You may want to compare this illustration to the one for RAID 4.
Controller Requirements: Generally requires a medium-to-high-end hardware RAID card.
Hard Disk Requirements: Minimum of three standard hard disks; maximum set by controller. Should be of identical size and type.
Array Capacity: (Size of Smallest Drive) * (Number of Drives - 1)
Storage Efficiency: If all drives are the same size, ( (Number of Drives - 1) / Number of Drives).
Fault Tolerance: Good. Can tolerate loss of one drive.
Availability: Very good. Hot sparing and automatic rebuild are usually supported by controllers that implement RAID 3.
Degradation and Rebuilding: Relatively little degrading of performance if a drive fails. Rebuilds can take many hours.
Random Read Performance: Good, but not great, due to byte-level striping.
Random Write Performance: Poor, due to byte-level striping, parity calculation overhead, and the bottleneck of the dedicated parity drive.
Sequential Read Performance: Very good.
Sequential Write Performance: Fair to good.
Cost: Moderate. A hardware controller is usually required, as well as at least three drives.
Special Considerations: Not as popular as many of the other commonly-implemented RAID levels. For transactional environments, RAID 5 is usually a better choice.
Recommended Uses: applications working with large files that require high transfer performance with redundancy, especially serving or editing large files: multimedia, publishing and so on. RAID 3 is often used for the same sorts of applications that would typically see the use of RAID 0, where the lack of fault tolerance of RAID 0 makes it unacceptable.
RAID Level 4
Common Name(s): RAID 4 (sometimes called RAID 3 by the confused).
Technique(s) Used: Block-level striping with dedicated parity.
Description: RAID 4 improves performance by striping data across many disks in blocks, and provides fault tolerance through a dedicated parity disk. This makes it in some ways the "middle sibling" in a family of close relatives, RAID levels 3, 4 and 5. It is like RAID 3 except that it uses blocks instead of bytes for striping, and like RAID 5 except that it uses dedicated parity instead of distributed parity. Going from byte to block striping improves random access performance compared to RAID 3, but the dedicated parity disk remains a bottleneck, especially for random write performance. Fault tolerance, format efficiency and many other attributes are the same as for RAID 3 and RAID 5.
This illustration shows how files of different sizes are distributed between
the drives on a four-disk RAID 4 array using a 16 kiB stripe size. As with the
RAID 0 illustration, the red file is 4 kiB in size; the blue is 20 kiB; the green
is 100 kiB; and the magenta is 500 kiB, with each vertical pixel representing
1 kiB of space.

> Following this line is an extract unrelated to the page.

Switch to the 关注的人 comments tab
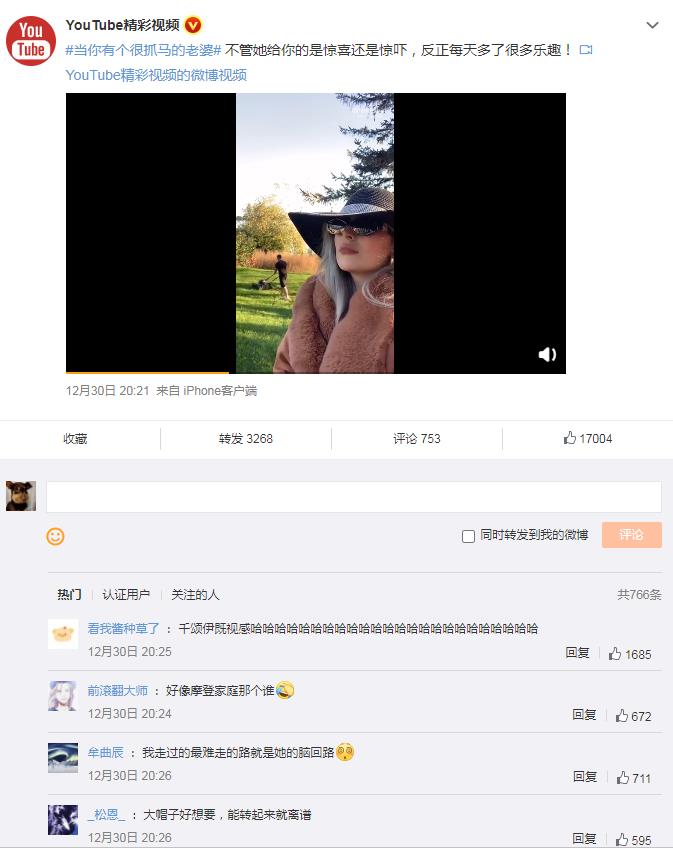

Notice that as with RAID 3, the files are evenly spread between
three drives, with the fourth containing parity information (shown in gray).
You may want to contrast this illustration to the one for RAID 3 (which is very
similar except that the blocks are so tiny you can't see them) and the one
for RAID 5 (which distributes the parity blocks across all four drives.)
Controller Requirements: Generally requires a medium-to-high-end hardware
RAID card.
Hard Disk Requirements: Minimum of three standard hard disks; maximum set by controller. Should be of identical size and type.
Array Capacity: (Size of Smallest Drive) * (Number of Drives - 1).
Storage Efficiency: If all drives are the same size, ( (Number of Drives - 1) / Number of Drives).
Fault Tolerance: Good. Can tolerate loss of one drive.
Availability: Very good. Hot sparing and automatic rebuild are usually supported..
Degradation and Rebuilding: Moderate degrading if a drive fails; potentially lengthy rebuilds.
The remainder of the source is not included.